Tuning a Multi-Task Pytorch Network on Fate Grand Order
In a previous post I did some multi-task learning in Keras (here) and after finishing that one I wanted to do a follow up post on doing a multi-task learning in Pytorch. This was mostly because I thought it would be a good exercise for me to build it in another framework, however in this post I will go through how I did a bit of extra tuning after building the model that I didn’t go through when I built the Keras based model.
I also used this model as part of a facial similarity pipeline I built in another series of posts (part 1 and part 2).
As a quick recap, a multi-task model is when a single model optimizes to solve a series of usually related problems. Mechanically this is done by feeding outputs from some core part of the model pipeline into a series of output "heads" whose losses can be scored and combined, typically by addition, and then the network can adjust its weights against that summed total loss.
Something that I have noticed training a number of these is that it is a little bit harder to focus on improving a single task head since the loss function that is used for optimization is created by adding together the individual loss functions. However with some early experimentation with the Pytorch networks I found that traditional tuning strategies are reasonably effective.
The basic tuning strategy that I used is the one outlined by Andrew Ng in his online lectures where is most machine learning algorithms there is a trade off between variance and bias but with neural networks this isn’t really the case. With neural networks this trade off isn’t as much of a worry because we can use different mechanisms to address both.
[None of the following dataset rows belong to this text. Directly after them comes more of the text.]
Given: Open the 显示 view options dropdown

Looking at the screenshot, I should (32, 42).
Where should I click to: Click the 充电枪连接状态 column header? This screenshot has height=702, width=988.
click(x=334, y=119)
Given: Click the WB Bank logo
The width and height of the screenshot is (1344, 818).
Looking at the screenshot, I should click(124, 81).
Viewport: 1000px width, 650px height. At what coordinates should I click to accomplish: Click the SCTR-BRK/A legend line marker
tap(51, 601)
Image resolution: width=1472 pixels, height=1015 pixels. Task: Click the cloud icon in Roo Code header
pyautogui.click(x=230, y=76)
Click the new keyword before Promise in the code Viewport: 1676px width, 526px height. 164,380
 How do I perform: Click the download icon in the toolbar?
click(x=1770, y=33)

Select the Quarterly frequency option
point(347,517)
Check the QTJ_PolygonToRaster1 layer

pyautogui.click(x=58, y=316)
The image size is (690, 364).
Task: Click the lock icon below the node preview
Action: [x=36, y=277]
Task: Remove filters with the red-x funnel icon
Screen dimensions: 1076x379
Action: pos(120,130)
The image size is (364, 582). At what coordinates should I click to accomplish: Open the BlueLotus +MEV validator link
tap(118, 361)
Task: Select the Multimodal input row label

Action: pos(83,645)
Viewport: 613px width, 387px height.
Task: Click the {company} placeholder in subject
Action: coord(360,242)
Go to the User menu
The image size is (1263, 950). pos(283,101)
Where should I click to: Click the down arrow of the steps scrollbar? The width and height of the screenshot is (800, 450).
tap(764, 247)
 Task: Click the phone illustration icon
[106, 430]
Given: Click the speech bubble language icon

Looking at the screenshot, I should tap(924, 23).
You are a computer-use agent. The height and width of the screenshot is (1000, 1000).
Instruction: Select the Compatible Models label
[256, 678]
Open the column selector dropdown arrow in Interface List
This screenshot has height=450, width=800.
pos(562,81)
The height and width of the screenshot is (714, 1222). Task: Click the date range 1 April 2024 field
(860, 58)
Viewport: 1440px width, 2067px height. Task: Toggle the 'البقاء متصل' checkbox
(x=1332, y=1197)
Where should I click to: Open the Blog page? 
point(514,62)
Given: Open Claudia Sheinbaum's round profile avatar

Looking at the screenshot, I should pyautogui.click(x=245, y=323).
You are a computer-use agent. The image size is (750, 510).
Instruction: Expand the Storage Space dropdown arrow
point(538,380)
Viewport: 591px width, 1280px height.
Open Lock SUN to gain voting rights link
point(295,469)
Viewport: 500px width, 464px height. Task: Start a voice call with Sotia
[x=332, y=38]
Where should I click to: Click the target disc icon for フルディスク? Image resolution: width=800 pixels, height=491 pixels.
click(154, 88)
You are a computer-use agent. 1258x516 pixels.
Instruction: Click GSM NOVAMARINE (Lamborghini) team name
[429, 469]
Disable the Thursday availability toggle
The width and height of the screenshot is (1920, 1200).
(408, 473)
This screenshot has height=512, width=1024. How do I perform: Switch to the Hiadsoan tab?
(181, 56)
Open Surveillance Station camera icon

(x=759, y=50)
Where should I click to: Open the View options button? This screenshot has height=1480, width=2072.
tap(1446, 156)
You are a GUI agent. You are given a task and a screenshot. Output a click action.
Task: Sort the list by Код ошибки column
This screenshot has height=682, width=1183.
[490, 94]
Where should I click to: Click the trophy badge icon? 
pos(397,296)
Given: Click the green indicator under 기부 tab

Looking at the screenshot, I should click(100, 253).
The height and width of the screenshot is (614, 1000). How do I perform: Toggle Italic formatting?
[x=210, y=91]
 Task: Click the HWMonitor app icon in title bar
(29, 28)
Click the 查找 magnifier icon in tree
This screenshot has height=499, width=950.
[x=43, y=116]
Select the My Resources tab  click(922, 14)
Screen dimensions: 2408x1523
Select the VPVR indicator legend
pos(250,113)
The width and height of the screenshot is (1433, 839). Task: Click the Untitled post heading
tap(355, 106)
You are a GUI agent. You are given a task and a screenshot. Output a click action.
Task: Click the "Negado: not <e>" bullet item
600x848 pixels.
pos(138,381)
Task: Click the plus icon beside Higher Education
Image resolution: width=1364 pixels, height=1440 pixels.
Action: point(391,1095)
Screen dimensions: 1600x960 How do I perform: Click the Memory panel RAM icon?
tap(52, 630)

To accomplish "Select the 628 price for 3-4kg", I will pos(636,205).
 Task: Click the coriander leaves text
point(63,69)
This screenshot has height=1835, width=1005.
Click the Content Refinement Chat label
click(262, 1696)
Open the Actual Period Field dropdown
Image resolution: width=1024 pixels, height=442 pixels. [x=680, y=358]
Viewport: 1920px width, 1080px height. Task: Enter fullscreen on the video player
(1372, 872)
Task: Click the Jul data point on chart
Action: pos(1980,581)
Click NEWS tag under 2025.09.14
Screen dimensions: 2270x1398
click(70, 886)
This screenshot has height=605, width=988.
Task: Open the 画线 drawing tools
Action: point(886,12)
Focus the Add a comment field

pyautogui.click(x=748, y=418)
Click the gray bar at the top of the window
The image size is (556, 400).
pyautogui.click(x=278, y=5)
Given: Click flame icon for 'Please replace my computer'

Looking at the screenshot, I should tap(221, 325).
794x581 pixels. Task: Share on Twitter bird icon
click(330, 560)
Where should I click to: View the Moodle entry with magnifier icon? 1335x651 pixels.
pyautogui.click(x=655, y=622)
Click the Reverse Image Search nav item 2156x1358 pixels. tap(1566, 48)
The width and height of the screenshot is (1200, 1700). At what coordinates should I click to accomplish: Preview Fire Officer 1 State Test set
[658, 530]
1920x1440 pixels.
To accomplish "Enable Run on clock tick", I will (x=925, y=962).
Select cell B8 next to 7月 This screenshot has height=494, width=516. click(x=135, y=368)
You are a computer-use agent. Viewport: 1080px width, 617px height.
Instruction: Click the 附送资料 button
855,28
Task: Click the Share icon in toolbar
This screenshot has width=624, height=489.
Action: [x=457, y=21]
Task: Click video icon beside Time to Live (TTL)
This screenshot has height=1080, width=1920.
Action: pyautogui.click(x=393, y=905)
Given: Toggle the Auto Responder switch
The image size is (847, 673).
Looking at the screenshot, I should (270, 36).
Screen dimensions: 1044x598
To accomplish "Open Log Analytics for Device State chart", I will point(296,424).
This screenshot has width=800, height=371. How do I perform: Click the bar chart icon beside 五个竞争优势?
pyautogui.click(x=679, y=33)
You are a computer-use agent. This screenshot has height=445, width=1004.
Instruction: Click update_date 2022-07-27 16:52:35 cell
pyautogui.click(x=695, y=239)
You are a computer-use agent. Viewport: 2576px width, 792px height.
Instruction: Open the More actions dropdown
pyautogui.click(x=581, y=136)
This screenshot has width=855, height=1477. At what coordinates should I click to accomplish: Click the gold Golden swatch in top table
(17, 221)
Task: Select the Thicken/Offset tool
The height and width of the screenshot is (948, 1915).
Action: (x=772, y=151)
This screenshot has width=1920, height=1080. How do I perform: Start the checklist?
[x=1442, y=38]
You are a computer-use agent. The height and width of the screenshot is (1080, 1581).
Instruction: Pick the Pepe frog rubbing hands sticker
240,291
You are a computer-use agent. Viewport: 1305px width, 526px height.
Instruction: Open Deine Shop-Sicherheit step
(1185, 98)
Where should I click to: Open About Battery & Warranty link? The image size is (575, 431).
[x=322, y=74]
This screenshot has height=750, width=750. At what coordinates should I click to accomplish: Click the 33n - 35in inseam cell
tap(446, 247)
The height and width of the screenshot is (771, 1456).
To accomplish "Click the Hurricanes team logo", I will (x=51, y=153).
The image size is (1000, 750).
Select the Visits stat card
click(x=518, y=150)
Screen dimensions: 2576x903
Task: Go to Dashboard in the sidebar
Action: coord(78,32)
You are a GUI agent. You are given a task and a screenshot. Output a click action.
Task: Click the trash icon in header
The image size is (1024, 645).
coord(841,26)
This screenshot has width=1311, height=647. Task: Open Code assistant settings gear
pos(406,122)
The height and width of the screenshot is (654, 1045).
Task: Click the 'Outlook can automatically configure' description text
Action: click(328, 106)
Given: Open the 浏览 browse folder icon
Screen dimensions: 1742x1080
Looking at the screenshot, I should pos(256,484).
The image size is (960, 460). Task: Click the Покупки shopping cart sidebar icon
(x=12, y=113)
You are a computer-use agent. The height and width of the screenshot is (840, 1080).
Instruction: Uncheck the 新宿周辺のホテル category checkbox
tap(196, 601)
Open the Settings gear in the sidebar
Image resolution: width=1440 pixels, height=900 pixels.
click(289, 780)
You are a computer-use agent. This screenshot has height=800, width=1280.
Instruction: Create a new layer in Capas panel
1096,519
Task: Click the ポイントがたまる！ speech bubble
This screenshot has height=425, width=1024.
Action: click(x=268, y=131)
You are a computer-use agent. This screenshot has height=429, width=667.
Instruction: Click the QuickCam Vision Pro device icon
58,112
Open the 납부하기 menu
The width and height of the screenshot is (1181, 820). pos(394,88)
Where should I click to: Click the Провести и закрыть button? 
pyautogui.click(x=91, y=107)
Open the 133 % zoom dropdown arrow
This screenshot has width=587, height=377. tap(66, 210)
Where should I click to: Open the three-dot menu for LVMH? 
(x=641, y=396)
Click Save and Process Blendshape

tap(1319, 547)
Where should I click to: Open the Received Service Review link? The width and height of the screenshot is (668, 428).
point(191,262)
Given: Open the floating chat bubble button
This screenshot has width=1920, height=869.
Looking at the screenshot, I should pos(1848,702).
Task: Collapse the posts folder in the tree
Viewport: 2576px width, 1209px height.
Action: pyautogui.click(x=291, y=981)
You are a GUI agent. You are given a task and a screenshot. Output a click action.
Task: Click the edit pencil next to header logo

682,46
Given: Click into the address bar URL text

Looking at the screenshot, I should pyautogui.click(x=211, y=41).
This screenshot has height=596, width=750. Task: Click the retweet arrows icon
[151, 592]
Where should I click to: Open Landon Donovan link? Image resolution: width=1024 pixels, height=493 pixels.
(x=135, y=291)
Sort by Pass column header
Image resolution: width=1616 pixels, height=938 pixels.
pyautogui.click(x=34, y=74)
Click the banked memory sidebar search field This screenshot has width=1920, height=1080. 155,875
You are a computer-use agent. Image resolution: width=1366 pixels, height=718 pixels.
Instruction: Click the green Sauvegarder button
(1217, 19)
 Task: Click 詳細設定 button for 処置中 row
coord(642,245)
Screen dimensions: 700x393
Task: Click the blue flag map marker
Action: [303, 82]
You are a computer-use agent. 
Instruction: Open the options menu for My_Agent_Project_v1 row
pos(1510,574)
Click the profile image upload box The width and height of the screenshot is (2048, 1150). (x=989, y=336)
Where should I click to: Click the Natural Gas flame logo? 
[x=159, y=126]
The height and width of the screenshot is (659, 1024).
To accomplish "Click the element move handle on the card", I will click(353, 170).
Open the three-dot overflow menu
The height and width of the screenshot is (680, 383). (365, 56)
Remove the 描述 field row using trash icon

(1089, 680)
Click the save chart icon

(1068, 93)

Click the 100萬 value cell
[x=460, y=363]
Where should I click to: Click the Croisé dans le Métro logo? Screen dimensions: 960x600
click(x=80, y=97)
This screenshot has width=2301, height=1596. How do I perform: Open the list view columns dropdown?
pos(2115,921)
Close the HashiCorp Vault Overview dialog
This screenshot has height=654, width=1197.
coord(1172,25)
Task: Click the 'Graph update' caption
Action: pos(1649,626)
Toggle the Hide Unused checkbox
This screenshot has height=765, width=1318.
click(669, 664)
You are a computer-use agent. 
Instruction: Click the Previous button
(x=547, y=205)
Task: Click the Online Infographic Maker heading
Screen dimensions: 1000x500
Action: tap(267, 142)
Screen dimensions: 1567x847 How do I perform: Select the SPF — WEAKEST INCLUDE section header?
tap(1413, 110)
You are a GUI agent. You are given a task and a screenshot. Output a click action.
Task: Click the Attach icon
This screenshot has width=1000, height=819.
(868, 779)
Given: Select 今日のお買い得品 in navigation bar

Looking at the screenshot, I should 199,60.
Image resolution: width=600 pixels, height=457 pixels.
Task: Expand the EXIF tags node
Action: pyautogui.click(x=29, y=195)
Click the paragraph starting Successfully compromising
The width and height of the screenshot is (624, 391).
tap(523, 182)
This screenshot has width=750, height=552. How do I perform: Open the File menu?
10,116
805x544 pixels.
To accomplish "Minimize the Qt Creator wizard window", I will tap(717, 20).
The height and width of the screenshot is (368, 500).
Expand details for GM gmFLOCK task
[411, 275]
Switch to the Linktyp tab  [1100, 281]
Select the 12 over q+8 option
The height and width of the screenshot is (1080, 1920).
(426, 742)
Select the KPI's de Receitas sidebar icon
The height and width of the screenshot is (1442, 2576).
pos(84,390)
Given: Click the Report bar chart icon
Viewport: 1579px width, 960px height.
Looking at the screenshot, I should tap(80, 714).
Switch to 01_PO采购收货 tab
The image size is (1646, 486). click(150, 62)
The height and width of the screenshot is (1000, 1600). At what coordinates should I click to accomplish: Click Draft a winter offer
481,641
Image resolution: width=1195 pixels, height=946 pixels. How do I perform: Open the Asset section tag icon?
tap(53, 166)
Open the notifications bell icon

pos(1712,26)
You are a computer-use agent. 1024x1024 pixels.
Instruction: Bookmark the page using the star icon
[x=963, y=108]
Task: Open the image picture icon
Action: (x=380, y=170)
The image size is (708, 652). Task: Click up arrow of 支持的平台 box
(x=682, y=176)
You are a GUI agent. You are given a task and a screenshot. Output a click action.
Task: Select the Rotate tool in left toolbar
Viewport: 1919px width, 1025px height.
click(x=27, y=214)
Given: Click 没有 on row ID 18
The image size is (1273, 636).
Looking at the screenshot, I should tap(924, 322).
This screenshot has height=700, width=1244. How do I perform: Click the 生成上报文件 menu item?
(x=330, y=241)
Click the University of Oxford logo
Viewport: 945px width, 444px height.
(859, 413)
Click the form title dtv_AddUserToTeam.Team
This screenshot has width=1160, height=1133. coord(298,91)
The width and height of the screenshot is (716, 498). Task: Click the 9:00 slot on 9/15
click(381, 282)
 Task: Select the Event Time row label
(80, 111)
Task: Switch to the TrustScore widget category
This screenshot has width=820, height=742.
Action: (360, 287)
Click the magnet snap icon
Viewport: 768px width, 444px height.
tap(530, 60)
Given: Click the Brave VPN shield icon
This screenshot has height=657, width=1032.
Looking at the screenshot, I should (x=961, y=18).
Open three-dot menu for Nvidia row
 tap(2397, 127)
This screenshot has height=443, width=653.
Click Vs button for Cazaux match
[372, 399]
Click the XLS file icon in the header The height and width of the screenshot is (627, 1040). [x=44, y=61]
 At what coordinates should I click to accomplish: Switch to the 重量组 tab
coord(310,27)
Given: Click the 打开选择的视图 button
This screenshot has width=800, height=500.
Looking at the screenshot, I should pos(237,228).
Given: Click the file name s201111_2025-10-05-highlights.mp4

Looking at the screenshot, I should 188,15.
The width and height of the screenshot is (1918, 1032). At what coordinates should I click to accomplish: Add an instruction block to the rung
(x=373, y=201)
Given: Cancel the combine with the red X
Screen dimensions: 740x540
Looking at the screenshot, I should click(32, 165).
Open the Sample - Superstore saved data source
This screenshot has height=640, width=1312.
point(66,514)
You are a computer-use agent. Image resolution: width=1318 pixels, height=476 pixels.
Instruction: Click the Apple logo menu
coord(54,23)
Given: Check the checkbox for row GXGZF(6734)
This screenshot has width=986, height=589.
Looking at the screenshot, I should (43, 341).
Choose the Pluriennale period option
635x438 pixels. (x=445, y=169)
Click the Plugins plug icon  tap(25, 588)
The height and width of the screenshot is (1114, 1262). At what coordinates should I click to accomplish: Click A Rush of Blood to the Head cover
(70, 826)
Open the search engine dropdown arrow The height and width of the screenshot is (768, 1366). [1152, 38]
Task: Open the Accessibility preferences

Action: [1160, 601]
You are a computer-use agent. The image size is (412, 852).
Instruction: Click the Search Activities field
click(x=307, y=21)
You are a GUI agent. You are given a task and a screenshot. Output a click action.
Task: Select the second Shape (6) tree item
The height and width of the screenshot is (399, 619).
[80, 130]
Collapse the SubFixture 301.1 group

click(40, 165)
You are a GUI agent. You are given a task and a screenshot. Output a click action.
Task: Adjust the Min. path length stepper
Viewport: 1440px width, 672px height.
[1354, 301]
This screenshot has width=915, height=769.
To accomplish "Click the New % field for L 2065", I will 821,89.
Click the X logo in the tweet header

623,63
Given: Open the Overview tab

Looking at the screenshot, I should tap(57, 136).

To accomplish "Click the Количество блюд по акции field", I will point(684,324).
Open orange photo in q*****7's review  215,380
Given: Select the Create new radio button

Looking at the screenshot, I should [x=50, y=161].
In the case the network is underfitting you can add additional computational power to it and in the case it is overfitting you can apply regularization like dropout or batch normalization. By balancing the application of these two mechanisms you can tune your networks.
For this post all of the art images are captioned with output from the final batch normalized pytorch model.
![Gender: Female, Region: Europe, Fighting Style: melee, Alignment: LG, Main Colors: ['Silver', 'Gold', 'Blue']. Two characters, both are from Europe, use melee weapons, are LG in alignment and the colors seem pretty good.](https://towardsdatascience.com/wp-content/uploads/2019/03/1XdSKAHCyXZdMs3Z2XWhAxg.jpeg)
Dataset and Pipeline
![Gender: Female, Region: Asia, Fighting Style: melee, Alignment: CG, Main Colors: ['Red', 'Black', 'White']. This character is European and has a Chaotic Neutral alignment but figured I should include to show that the model puts out alignments besides LG and NE](https://towardsdatascience.com/wp-content/uploads/2019/03/1FnsVxOXvZD_gJD44ZpT7XA.jpeg)
The dataset for this project is the same as my previous Keras based multi-task learning post and it consists of around 400 images of characters from the mobile phone game Fate Grand Order (FGO). The dataset consists of roughly 40 different characters with 26 different labels to create a multi-label style dataset.
The categories cover areas like gender of the character, region they are from, fighting style, main colors of the image, and character alignment (Lawful Good, True Neutral, Chaotic Evil, and so on. For more detail feel free to check out that previous post.
The only other real modification that I had to make was to make a custom Pytorch dataset class that takes in a series of lists and ouptuts an image and the 5 target vectors the model. Pytorch makes it easy to take their dataset Class and modify it as needed. Typically just writing your own init, getitem, and len functions. Most of my modifications came in the getitem section where I specify how to read in an image and get the corresponding targets from the list of target lists I cheekily called "king_of_lists".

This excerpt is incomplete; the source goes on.